### Exercise goal
Write out the lines starting at the one containing "Click the first" and ending at the one containing "This screenshot has width=833, height=923.", substituting "column heading" for "column header" and leaving everything else unchanged.

### Data for processing

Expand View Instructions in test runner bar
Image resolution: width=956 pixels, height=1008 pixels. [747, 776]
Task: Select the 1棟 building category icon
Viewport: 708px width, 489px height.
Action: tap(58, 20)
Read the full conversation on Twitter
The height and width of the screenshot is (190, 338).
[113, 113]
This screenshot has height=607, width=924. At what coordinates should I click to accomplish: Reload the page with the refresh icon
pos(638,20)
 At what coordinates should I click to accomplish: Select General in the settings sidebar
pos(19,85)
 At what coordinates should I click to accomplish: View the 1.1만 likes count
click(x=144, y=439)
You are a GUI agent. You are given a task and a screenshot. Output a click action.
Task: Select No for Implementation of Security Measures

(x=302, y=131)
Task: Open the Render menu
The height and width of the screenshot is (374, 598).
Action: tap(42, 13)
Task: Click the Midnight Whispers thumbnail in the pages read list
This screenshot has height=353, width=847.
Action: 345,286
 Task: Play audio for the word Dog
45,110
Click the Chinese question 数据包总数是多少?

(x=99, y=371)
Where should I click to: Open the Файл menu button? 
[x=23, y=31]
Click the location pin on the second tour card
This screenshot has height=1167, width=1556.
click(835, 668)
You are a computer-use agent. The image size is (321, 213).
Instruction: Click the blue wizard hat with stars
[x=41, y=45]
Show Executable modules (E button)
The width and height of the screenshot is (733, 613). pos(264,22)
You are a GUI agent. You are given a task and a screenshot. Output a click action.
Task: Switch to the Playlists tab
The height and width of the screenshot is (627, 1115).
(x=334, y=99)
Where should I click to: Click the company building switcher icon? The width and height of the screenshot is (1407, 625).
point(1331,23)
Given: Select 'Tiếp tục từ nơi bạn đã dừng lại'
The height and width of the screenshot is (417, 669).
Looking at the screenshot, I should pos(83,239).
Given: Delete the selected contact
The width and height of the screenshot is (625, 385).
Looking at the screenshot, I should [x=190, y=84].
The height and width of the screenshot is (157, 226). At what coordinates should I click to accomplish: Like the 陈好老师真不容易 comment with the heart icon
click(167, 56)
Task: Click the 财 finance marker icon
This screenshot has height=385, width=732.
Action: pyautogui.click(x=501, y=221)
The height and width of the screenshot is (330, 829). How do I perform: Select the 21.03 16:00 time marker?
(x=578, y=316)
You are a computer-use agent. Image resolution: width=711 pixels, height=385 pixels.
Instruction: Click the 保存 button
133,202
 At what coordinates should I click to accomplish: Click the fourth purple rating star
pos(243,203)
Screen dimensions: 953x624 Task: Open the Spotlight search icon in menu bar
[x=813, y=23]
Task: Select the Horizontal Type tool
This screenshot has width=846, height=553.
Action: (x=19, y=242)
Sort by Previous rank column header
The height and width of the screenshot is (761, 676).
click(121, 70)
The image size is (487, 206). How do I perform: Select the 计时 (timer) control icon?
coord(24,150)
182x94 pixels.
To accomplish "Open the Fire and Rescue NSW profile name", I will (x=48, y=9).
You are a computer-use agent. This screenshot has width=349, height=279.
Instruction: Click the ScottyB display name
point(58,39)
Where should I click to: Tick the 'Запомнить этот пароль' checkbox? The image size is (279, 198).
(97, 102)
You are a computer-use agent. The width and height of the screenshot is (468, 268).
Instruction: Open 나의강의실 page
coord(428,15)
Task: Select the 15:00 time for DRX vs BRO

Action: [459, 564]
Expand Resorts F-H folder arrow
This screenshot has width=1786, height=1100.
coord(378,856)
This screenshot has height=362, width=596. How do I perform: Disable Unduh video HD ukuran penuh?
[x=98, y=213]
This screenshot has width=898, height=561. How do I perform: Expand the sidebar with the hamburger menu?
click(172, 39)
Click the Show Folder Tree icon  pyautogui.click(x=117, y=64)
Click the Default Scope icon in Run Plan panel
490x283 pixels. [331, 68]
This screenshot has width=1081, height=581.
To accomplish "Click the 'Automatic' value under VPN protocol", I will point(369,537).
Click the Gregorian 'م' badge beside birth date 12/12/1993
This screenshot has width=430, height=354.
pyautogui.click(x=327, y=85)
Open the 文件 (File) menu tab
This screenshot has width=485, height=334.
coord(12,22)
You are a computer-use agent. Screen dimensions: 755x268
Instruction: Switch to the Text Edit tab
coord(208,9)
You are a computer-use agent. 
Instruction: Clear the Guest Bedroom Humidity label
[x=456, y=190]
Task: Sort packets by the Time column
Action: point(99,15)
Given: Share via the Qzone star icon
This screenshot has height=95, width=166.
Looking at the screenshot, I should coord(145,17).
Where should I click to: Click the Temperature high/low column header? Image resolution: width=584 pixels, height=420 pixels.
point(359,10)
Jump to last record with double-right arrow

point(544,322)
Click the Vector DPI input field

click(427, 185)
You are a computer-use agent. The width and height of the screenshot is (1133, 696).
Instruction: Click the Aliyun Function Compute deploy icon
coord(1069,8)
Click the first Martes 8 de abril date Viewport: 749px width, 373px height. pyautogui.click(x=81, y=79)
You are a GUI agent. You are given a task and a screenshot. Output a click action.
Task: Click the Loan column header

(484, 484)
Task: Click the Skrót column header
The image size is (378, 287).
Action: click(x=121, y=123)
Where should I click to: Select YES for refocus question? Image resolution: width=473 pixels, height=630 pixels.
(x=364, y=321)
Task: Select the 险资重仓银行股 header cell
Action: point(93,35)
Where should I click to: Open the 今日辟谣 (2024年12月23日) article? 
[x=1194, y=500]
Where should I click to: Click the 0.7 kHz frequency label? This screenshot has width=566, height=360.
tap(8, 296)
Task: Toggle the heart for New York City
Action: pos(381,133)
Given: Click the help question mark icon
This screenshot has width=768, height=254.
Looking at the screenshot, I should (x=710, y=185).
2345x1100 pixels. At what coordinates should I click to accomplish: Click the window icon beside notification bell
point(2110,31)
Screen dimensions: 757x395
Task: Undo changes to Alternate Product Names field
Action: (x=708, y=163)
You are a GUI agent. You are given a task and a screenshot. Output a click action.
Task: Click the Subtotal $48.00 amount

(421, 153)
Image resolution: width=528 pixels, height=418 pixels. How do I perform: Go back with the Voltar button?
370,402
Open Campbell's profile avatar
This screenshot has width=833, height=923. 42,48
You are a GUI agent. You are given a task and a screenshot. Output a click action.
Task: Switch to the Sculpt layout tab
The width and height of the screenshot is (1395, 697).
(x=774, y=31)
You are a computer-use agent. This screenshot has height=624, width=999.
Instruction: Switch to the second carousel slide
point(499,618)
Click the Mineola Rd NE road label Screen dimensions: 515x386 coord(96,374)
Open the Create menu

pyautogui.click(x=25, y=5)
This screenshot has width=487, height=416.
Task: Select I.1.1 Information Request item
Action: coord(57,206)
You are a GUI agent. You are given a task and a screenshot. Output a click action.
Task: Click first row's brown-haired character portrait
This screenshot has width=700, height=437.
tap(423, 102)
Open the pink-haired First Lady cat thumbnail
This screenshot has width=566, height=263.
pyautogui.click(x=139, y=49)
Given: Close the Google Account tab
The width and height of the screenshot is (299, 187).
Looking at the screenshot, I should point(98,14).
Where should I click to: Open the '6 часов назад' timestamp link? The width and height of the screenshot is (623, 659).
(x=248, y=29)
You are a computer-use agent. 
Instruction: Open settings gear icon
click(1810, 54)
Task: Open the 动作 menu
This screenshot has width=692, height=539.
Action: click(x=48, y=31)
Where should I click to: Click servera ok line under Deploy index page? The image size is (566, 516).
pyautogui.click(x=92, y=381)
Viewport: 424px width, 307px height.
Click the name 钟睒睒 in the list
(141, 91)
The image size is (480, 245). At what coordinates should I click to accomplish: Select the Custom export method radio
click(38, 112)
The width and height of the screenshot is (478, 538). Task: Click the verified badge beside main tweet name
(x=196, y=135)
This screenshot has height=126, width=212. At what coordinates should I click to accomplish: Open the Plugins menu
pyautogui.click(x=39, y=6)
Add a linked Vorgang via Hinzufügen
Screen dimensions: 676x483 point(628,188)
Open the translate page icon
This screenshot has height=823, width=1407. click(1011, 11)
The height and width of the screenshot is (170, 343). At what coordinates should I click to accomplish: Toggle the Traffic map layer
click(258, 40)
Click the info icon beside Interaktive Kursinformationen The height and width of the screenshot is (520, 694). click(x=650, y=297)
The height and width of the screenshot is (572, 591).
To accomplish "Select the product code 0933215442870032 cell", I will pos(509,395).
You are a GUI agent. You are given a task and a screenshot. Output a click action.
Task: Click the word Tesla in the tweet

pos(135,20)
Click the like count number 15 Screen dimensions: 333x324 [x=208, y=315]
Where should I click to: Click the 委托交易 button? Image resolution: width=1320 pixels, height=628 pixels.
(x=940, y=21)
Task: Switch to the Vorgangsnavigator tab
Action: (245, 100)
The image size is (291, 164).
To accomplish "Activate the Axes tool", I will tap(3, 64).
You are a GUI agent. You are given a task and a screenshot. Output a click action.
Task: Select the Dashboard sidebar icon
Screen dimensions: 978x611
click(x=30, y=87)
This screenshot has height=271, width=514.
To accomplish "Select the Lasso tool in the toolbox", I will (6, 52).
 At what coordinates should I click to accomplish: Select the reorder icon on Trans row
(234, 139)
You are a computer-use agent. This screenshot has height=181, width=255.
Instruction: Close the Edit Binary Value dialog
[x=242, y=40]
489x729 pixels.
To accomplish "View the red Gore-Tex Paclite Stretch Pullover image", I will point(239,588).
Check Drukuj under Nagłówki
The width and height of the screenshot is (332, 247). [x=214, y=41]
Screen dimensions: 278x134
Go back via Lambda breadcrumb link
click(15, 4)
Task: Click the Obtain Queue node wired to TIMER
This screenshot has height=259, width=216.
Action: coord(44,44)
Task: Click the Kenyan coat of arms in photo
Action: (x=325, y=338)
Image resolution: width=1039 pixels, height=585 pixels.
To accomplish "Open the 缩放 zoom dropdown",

### Written solution
Click the first Martes 8 de abril date Viewport: 749px width, 373px height. pyautogui.click(x=81, y=79)
You are a GUI agent. You are given a task and a screenshot. Output a click action.
Task: Click the Loan column heading

(484, 484)
Task: Click the Skrót column heading
The image size is (378, 287).
Action: click(x=121, y=123)
Where should I click to: Select YES for refocus question? Image resolution: width=473 pixels, height=630 pixels.
(x=364, y=321)
Task: Select the 险资重仓银行股 header cell
Action: point(93,35)
Where should I click to: Open the 今日辟谣 (2024年12月23日) article? 
[x=1194, y=500]
Where should I click to: Click the 0.7 kHz frequency label? This screenshot has width=566, height=360.
tap(8, 296)
Task: Toggle the heart for New York City
Action: pos(381,133)
Given: Click the help question mark icon
This screenshot has width=768, height=254.
Looking at the screenshot, I should (x=710, y=185).
2345x1100 pixels. At what coordinates should I click to accomplish: Click the window icon beside notification bell
point(2110,31)
Screen dimensions: 757x395
Task: Undo changes to Alternate Product Names field
Action: (x=708, y=163)
You are a GUI agent. You are given a task and a screenshot. Output a click action.
Task: Click the Subtotal $48.00 amount

(421, 153)
Image resolution: width=528 pixels, height=418 pixels. How do I perform: Go back with the Voltar button?
370,402
Open Campbell's profile avatar
This screenshot has width=833, height=923. 42,48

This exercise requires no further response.